As some of you may, or may not know, I tend to do a lot of my kernel development in virtual machines, such as VMware and now Parallels on my MacBook. I find that virtual machines make the perfect test lab because you can easily create, copy, store, backup and delete them. For a more full discussion of using virtual machines for kernel and protocol development see my presentat from the BSDCan conference in 2006.

To build a proper network test lab you not only need machines with multiple interfaces but a way to hook those interfaces to each other. Until the most recent versions of Parallels, around December of 2006, this was not possible, and so I had to stick with VMware, on Linux. Now with the advent of 3 types of networking on Parallels, bridged, shared and host only, it is possible to have 3 interfaces independently active for use in testing.
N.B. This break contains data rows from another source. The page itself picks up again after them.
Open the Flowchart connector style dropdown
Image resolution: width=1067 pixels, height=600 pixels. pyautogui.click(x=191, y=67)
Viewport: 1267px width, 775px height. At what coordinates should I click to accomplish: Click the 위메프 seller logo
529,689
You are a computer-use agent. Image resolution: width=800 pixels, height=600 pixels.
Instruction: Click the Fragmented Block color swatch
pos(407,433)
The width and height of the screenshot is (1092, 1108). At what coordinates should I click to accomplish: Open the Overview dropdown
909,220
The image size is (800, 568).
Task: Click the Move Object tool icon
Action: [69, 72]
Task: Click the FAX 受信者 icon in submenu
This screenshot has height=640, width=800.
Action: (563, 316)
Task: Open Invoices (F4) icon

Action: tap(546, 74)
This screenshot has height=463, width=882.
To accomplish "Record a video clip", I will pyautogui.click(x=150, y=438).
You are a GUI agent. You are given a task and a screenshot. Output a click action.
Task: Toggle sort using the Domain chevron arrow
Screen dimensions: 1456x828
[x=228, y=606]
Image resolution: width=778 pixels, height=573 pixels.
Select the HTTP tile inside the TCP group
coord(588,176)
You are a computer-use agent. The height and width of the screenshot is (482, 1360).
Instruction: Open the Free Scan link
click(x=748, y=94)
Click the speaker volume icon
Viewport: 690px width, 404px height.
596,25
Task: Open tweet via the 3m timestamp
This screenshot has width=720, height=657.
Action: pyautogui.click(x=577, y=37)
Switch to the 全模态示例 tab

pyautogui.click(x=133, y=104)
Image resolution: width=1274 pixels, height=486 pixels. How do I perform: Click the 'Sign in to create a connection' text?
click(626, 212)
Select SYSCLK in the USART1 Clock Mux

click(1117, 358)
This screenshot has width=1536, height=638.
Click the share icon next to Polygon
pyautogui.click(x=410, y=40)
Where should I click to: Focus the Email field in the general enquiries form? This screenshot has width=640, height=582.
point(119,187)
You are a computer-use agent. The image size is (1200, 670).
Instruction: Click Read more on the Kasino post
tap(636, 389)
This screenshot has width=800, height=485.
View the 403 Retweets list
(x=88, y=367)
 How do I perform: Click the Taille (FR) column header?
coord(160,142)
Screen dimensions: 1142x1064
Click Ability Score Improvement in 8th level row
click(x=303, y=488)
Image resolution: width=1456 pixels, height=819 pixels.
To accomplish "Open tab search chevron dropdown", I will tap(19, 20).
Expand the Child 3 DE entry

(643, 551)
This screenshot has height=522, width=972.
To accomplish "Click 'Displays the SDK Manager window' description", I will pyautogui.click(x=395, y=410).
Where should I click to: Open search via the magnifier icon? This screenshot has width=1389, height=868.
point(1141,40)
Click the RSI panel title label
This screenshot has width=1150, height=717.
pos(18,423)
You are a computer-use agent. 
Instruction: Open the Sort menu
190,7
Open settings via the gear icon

At home my typical setup is that ed0 is a bridged network, which connects to the outside world, and ed1 is shared, and then ed2 is host only. Testing occurs on ed1 and ed2 in order for there to be a “quiet” network on which to do tests.

The next step that Parallels needs to take to make this truly work is to provide the equivalent of a hub per network, much like private networks in VMware, at which point all this messing about with different types of network interfaces can cease and I can safely continue to do testing wherever I like.

For those of you who want to do this kind of work I will be uploading my kernel configuration and other files in another post.